::: Excerpt provided

The theme of beauty is always present. Kitchens must be “timeless” and last over time, respecting the principles of eco compatibility. Another fundamental component is ergonomics. He therefore supports Renaissance reflections, and in particular Leonardo’s treatises on the anthropocentric vision of man at the centre of space. The kitchen must be thought of as an extension of the user’s limbs, and not the other way around.
In 2012 he published his Manifesto in the most authoritative Italian newspapers: 3 pages dedicated to his vision “of a new Italian Renaissance”.
Always experimenting as with Meccanica, a kitchen designed as a metal sectional, a versatile frame structure that houses containers and appliances; in Genius Loci the protagonist is the hidden drawer, which makes the most of the storage space. A horizontal sign marked by finishes or handcrafted decorations in contrast with the rest of the composition.
Ergonomics is taken to the extreme in Concealed Logic: a kitchen that, once accomplishing its use, becomes a precious closed monolith, using mechanical elements and high-tech digital tools.
Antonio Citterio
A Lombard designer and an architect, he works in parallel in these two areas, which often overlap. The critic Luigi Prestinenza Puglisi has described him as follows:
“He feels he is an architect in his heart. And, coherently, he pursues an approach to design that is entirely devoted to the practice of building a habitat, that is, projected more on the functional and spatial dimension than on the artistic or recreational one. In short, to put it as a joke: a design imbued with architecture in which, even when designing a spoon, a city is borne in mind”

::::::
::: Information shown

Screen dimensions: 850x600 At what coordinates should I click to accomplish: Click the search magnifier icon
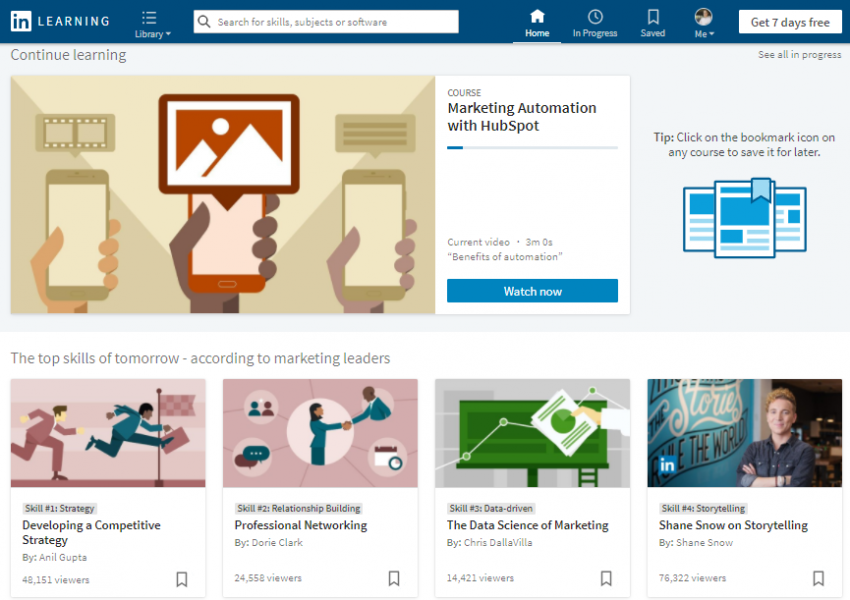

::::::
::: Information shown

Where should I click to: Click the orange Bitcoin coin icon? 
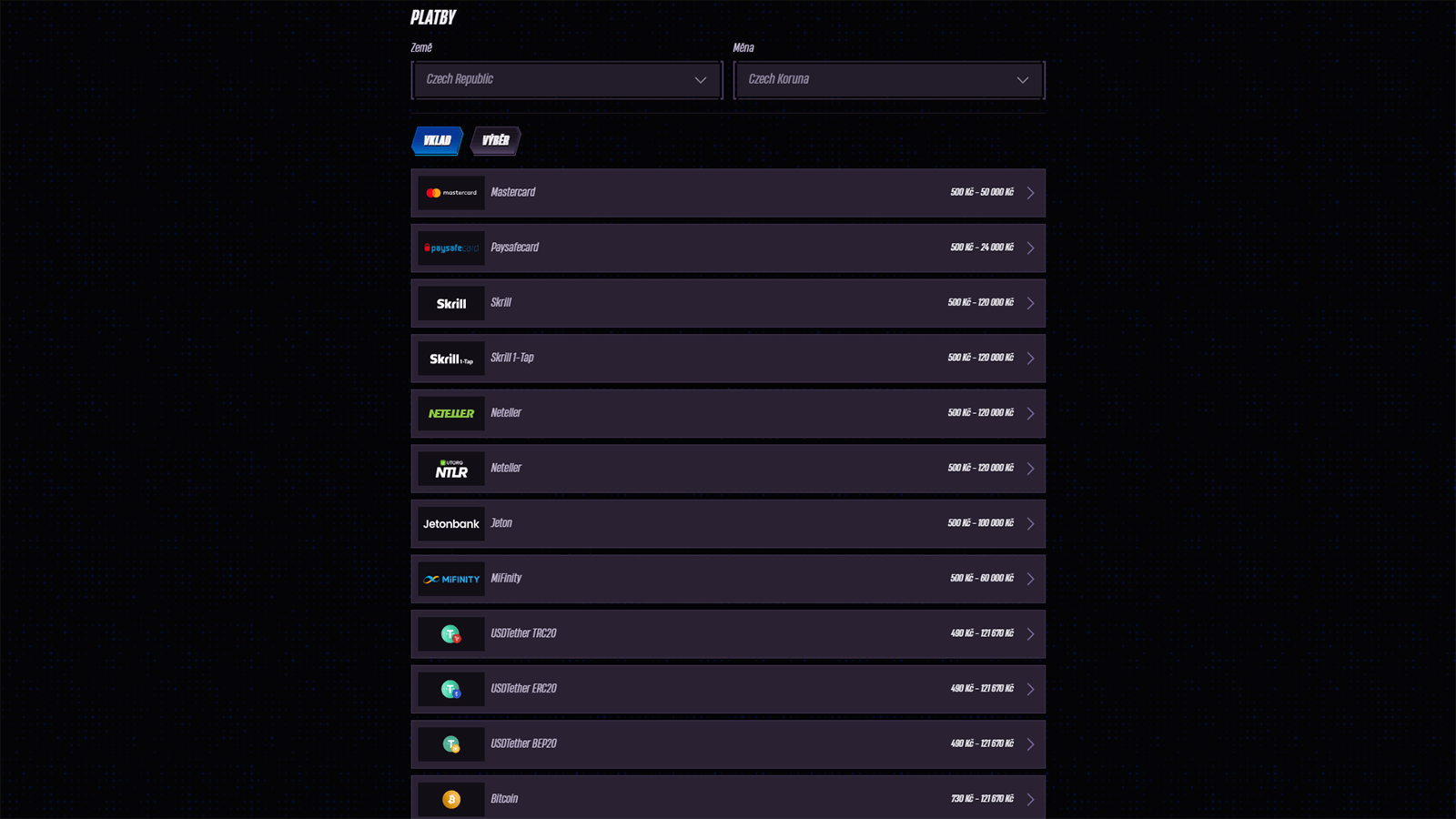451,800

::::::
::: Information shown

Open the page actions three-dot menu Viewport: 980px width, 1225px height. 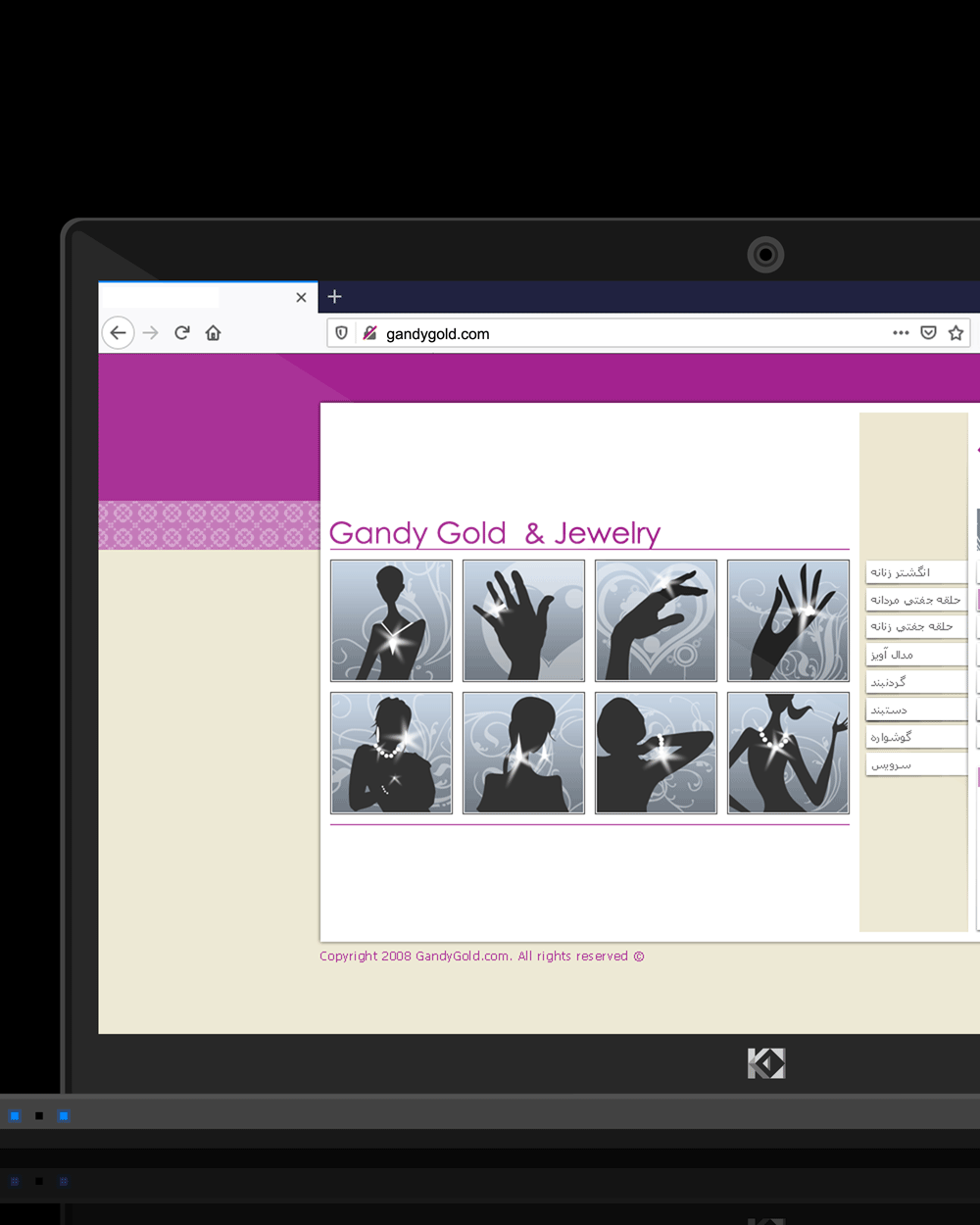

::::::

- [Stated exercise]:
Can you set down the part of the kitchen design excerpt that begins at the words "Ergonomics is taken" and stops after "high-tech digital tools."?

- [Written answer]:
Ergonomics is taken to the extreme in Concealed Logic: a kitchen that, once accomplishing its use, becomes a precious closed monolith, using mechanical elements and high-tech digital tools.